The third variable residue at position 103 (numbering according to CrTDC) is represented only as a serine or alanine in the TDC clade but varies as serine, threonine, alanine, methionine, phenylalanine, or cysteine in the basal and TyDC clades (Fig. 3A). In the l-tyrosine−bound PsTyDC structure, the p-hydroxyl of the tyrosine substrate is coordinated by PsTyDC Ser101 (corresponding to CrTDC Ala103) together with a nearby water through hydrogen bonding (Fig. 3C), suggesting the role of this residue in gating hydroxylated versus unhydroxylated aromatic amino acid substrates. Indeed, transgenic yeast expressing the CrTDCA101S G370S double mutant exhibited an ∼64-fold increase in tyramine level and a significant decrease in phenylethylamine production as compared to the CrTDCG370S-expressing strain (Fig. 3 E and F). The residue variation at this position in the basal and TyDC clades likely plays a role in discerning various phenolic substrates, namely, l-phenylalanine, l-tyrosine, and l-DOPA, with varying ring hydroxylation patterns. Serine or alanine substitution at this position in the TDC clade may likewise distinguish 5-hydroxy-l-tryptophan versus l-tryptophan substrate for entering the plant melatonin and indole alkaloid biosynthetic pathways, respectively. Together, these results suggest that the phylogenetically restricted sequence variations at position 103 and 370 (numbering according to CrTDC) were likely selected to control the respective substrate preferences of the TyDC and TDC clades as they diverged from the basal-clade AAAD progenitors.

The PLP-Dependent Catalytic Center of Plant AAADs.

PLP, the active form of vitamin B6, is a versatile coenzyme employed by ∼4% of all known enzymes to catalyze a diverse array of biochemical reactions. The active site of canonical AAADs constrains the reactivity of PLP to specifically catalyze decarboxylation of the α-carbon carboxyl group of aromatic l-amino acids (12). The active site of plant AAADs, as represented in the CrTDC structure, is located at the dimer interface, and features the characteristic prosthetic group LLP in the form of an internal aldimine at resting state (SI Appendix, Fig. S7). The phosphate moiety of LLP is coordinated by Thr167, Ser168, and Thr369, while the pyridine-ring amine forms a salt bridge with the side-chain carboxyl of Asp287, supporting its conserved role in stabilizing the carbanionic intermediate of the PLP external aldimine (SI Appendix, Fig. S7) (13). Evident from the l-tryptophan−bound CrTDC structure, the aromatic l-amino acid substrate is oriented in the active site to present its labile Cα-carboxyl bond perpendicular to the pyridine ring of the internal aldimine LLP (SI Appendix, Fig. S8) as predicted by Dunathan's hypothesis (12).

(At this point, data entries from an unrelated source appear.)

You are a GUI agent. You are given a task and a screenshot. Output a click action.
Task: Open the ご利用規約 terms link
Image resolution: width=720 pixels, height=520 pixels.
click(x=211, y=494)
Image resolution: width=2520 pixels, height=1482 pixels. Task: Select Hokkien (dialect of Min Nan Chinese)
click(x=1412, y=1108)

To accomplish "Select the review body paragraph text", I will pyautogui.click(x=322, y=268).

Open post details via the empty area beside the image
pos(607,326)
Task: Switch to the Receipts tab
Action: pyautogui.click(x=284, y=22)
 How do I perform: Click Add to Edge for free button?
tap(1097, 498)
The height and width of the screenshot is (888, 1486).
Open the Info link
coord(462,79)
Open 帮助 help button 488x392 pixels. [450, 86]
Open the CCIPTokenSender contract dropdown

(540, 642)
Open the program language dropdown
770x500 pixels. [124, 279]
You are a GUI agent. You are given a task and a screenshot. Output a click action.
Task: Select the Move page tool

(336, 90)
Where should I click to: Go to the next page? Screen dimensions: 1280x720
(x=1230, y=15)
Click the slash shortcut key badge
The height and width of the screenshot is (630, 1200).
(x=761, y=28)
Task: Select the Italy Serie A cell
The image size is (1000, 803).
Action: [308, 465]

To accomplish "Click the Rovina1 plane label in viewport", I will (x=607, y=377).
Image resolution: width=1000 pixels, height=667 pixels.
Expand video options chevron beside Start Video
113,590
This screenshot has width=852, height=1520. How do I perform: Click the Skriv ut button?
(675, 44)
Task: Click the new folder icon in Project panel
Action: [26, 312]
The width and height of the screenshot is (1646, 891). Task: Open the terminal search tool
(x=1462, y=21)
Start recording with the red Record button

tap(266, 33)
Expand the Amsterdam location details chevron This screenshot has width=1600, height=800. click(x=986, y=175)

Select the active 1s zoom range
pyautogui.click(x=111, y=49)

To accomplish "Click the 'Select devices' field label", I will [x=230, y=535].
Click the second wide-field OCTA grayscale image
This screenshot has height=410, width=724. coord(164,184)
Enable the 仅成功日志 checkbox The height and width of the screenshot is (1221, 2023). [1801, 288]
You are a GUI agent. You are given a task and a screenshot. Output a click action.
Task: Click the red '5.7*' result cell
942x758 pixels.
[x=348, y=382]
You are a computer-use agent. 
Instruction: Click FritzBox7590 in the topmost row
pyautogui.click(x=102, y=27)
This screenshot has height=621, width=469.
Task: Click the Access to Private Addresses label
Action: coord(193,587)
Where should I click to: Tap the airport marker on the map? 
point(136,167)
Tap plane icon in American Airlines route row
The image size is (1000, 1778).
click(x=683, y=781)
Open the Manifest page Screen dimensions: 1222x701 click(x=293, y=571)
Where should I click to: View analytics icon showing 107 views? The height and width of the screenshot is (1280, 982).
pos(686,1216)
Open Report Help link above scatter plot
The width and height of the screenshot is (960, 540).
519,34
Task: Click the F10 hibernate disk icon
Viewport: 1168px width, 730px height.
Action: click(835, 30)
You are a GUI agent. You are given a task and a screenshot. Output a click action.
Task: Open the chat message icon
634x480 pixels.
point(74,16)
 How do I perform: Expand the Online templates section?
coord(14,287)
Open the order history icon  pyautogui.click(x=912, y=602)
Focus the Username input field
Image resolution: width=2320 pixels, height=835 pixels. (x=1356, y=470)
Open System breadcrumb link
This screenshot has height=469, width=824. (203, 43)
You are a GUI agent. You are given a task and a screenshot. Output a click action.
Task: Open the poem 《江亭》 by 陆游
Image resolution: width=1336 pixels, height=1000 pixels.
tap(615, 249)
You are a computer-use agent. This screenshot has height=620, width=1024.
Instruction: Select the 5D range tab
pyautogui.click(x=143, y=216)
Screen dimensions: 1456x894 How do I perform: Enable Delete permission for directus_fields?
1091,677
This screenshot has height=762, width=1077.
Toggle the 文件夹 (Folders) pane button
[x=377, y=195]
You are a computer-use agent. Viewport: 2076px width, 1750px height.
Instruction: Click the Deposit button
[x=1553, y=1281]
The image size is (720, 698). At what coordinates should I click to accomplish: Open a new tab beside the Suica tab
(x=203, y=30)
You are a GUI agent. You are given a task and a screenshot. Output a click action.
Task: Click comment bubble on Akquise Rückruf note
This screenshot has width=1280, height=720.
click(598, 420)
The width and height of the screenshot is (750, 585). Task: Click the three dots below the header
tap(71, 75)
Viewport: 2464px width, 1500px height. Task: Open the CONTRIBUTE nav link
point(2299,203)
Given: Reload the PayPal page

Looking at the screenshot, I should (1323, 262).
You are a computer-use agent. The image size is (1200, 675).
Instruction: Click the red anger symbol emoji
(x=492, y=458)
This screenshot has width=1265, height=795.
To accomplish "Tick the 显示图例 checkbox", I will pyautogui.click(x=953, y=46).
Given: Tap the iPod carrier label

Upon substrate binding, transaldimination then occurs that conjugates the α-amino group of the substrate to PLP through a Schiff base to yield the external aldimine (SI Appendix, Fig. S9), as likely captured by one of the active sites of the l-tyrosine−bound PsTyDC structure (SI Appendix, Fig. S10). The resulting external aldimine subsequently loses the α-carboxyl group as CO2 to generate a quinonoid intermediate (Fig. 4A, reaction step 1). Through an as-yet-unknown mechanism, the nucleophilic carbanion of the quinonoid intermediate is protonated to yield the monoamine product and a regenerated LLP, ready for subsequent rounds of catalysis (Fig. 4A, reaction steps 2 and 3) (14). Despite the availability of several animal DDC crystal structures, several aspects of the full catalytic cycle of the type II PLP decarboxylases remain speculative. Comparative structural analysis of our four plant AAAD structures sheds light on the mechanistic basis for the canonical decarboxylation activity as well as the evolutionarily new decarboxylation-dependent oxidative deamination activity, which are detailed below.

Fig. 4.

Fig. 4.

Catalytic mechanisms and conformational changes of plant AAAD proteins. (A) The proposed alternative PLP-mediated catalytic mechanisms for the canonical decarboxylase and derived aldehyde synthase in plant AAAD proteins. After transaldimation of the CrTDC internal aldimine to release the active-site Lys319, the PLP amino acid external aldimine loses the α-carboxyl group as CO2 to generate a quinonoid intermediate stabilized by the delocalization of the paired electrons (1). In a canonical decarboxylase (e.g., CrTDC), the carbanion at Cα is protonated by the acidic p-hydroxyl of Tyr348-B located on the large loop, which is facilitated by its neighboring His203-A located on the small loop (2). The CrTDC LLP319 internal aldimine is regenerated, accompanied by the release of the monoamine product (3). In an evolutionarily new aldehyde synthase, the Cα protonation step essential for the canonical decarboxylase activity is impaired when the large-loop catalytic tyrosine is mutated to phenylalanine (* as in AtPAAS), or when the small-loop catalytic histidine is mutated to asparagine (** as in EgPAAS), allowing the Cα carbanion to attack a molecular oxygen to produce a peroxide intermediate (4). This peroxide intermediate decomposes to give aromatic acetaldehyde, ammonia, and hydrogen peroxide products and regenerate the LLP internal aldimine (^ as in AtPAAS) (5). Aro represents the aromatic moiety of an aromatic l-amino acid. (B) An overlay of the PsTyDC structure with its large loop in a closed conformation (green) upon the CrTDC structure with its large loop in an open conformation (beige). (C) The closed conformation of PsTyDC active site displaying the catalytic machinery in a configuration ready to engage catalysis. Chain A is colored in white, chain B is colored in green, and the l-tyrosine substrate is displayed in dark pink. (D) Open and closed small-loop conformations observed in the CrTDC and PsTyDC structures. The PsTyDC small loop with the catalytic histidine is in a closed conformation (green), while the CrTDC structure exhibits its small-loop histidine in an open conformation (white).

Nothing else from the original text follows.